■ **Text excerpt**:

* Start *

Race weekend started early Thursday morning with the 960km drive to East London. I arrived at about 3pm, checked into the hotel and headed down to the beachfront for a short run to stretch the legs. It felt awesome to be down there and in good shape ready to race.
The swim course was open on Friday morning and I took the opportunity to get my first surf swim under my belt. It was an interesting experience to say the least. The first 5 minutes scared the living daylights out of me! The sea was quite rough and very cold (I’m really glad I bought a wetsuit the week before after considering not getting one for this race!). Once I got into my rhythm I settled and quite enjoyed it but those first 5 minutes made me realise I was in for a tough swim on Sunday. I registered and attended the race briefing on Friday night. I also forgot to mention that I had dyed my hair pink for the weekend in support of the PinkDrive who I was racing in support of.
The weather forecast for the weekend was heavy rain and for once the weatherman got it right. It rained all Friday night in East London. The weather was starting to make me very nervous. Saturday morning saw the first Irongirl South Africa run and the weather was superb. Not a breath of wind and the sun was shining. Everyone was secretly hoping this is what it would be like on Sunday morning. As soon as the race finished the wind picked up and it started raining. Again. In the space of 10 minutes the weather had gone from great to terrible.
I spent the day around the hotel getting my transition bags packed and ready for the next day. The nerves were starting to kick in really badly by lunch time on Saturday. I was cranky and irritable and just wanted to get racing. I hate pre race nerves. I think I’m not very pleasant to be around the day before a big race. Bike check in on Saturday afternoon went smoothly. Got my bike and transition bags racked just before it started raining again. It rained all night again.
I actually slept well Saturday night. I woke up Sunday morning and the first thing I did was head to the window to see what the weather had in store for us. It was overcast and dry but the wind was pumping. I had breakfast and headed down to the start. The excitement and nerves were really starting to build. Last check of the bike and transition bags. Before I knew it I was suiting up, photos were being taken and we were ready to get started.
We headed down to the beach. 7am and off went the pros. We were the next group off at 7:15. Over the timing mat and to the start line. Even with the wind the sea was flat. The pier to the right of the swim start was providing a bit of protection from the westerly. The ten minutes of waiting took forever. Eventually the gun went and we were off.

* End *

■ **Information shown**:
* Start *

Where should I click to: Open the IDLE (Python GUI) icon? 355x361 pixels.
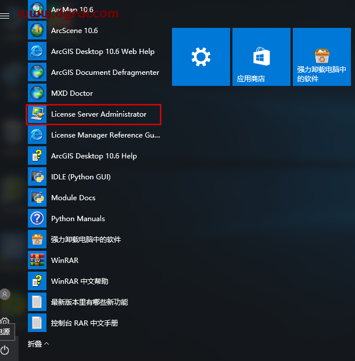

* End *

■ **Exercise brief**:
Carry on with the East London race account above, starting right after its final sentence about the gun going off.

■ **Response to this task**:
My strategy in the swim was to stay out of the heavy traffic and to get out of the water feeling good. The swim to the first buoy is always a bit of a scramble. The first thing that struck me was how cold the water was. It was definitely colder than Friday. We turned left and I was soon into my rhythm and was going really well. Got to the second buoy, turned left and this is where things started getting interesting. I can only breathe on my left and that’s the side the swells were coming from on the way back. I drank serious amounts of water between buoy 3 and 4. I was seriously relieved to reach the last buoy and turn for the beach. I got onto the beach, looked at my watch and saw that I had done the swim in 37 minutes.
I headed up to transition feeling a little bit wobbly from the movement in the water but generally felt good. Found my bike bag quickly and headed to the changing tent. Out of the wetsuit into my cycling gear, got my bike and onto the bike route.
The rain started almost immediately on the bike. The ride down to the N4 was a nice warm up. Turned left off the NEX and the serious business started. We had a serious head wind for the first half and it was bucketing down. It wasn’t pretty. Mike Finch, the editor of Runnersworld, told me at the start to take things easy on the first half of the cycle because its a tough course. He wasn’t far off. I can honestly say the first 45km of the cycle were probably the toughest I have done.
I got to halfway feeling ok, picked up some bottles and something to eat. The ride back was awesome. Tailwind and some serious downhill stretches. I reached halfway in about 2:12, with a 4:15 cut off for the bike I knew I had to hammer the way back and that is exactly what I did. The last 45km took me around 1:15. I got back to transition feeling good and ready for the run.
I had a fairly quick T2 (compared to the picnic I had in T1). Running shoes and peak on and out onto the road. It took a bit of time for the legs to realise what was happening but after the first two kays I was into it and feeling strong. I’d did the first 10km on the run in 62minutes.
The second lap of the run hurt a bit, especially going up Bunkers Hill. Once I reached the top and had picked up my second lap band it was going to be an easy run home. Maybe not. The last 2kms on the esplanade were straight into the wind but the crowd support on that stretch leading to the finish was fab. I had visualised that stretch many times during training and it was awesome to experience it. Down the red carpet and over the finish line. 6:32.29.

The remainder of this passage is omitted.